### Work to do
In the extract below about voter registration through driver's license applications, how many duplicate registrations from the DMV did Mohr estimate the elections office had received this year?

Mohr, the Republican elections commissioner for Erie County, said there have been a few very close races in the county, so it wouldn’t necessarily take widespread fraud to make a difference in some races.

It’s just too easy to register to vote on the driver’s license application, he said.

For example, he estimated that the elections office this year has already received 2,500 duplicate registrations from the DMV. He stacked the pile of duplicate registrations on his desk and it nearly reached his chin. This means people inadvertently registered to vote again on a license application when they had already done so.

Mohr said a separate driver’s license application with the voter registration section removed would be a safeguard.

“That would be the most preferable way of going about doing it where a person who comes in under the Green Light situation, and is not eligible to vote, doesn’t even have the option to create a voter registration form,” he said.

But Hallett said felons can drive but not vote. Felons are not committing widespread voter fraud, so why would immigrants, she said?

### Material provided
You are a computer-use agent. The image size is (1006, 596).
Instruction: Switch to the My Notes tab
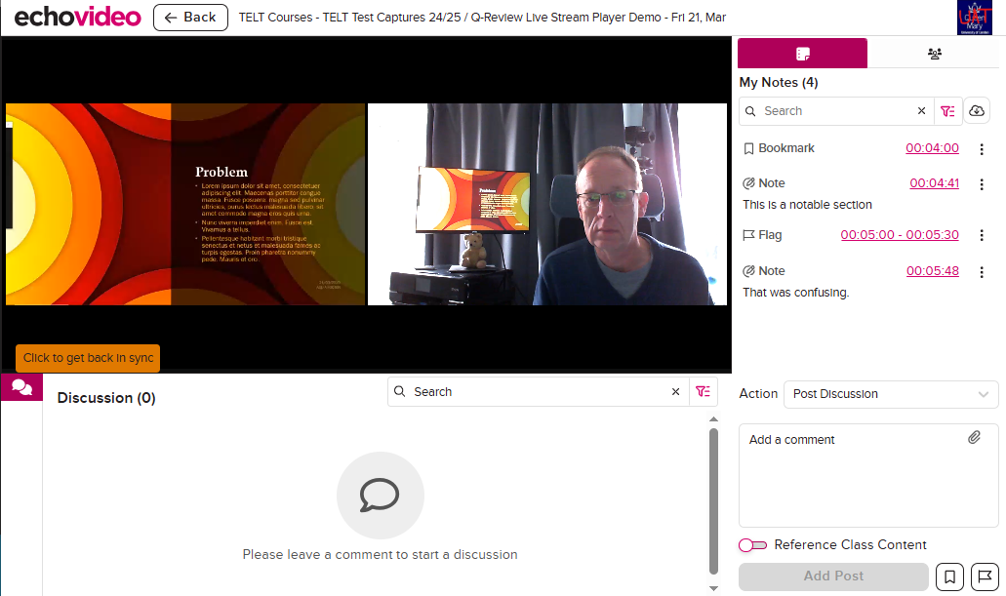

### Full output
About 2,500.